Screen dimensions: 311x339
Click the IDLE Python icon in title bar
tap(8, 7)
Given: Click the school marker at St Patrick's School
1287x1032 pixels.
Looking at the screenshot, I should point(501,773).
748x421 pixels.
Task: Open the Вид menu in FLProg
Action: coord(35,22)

● ● ● ●

Exercise brief:
The line containing "Given: Click the" marks the start. Repeat it and every line after it to the end of the listing above, exactly.

Written answer:
Given: Click the school marker at St Patrick's School
1287x1032 pixels.
Looking at the screenshot, I should point(501,773).
748x421 pixels.
Task: Open the Вид menu in FLProg
Action: coord(35,22)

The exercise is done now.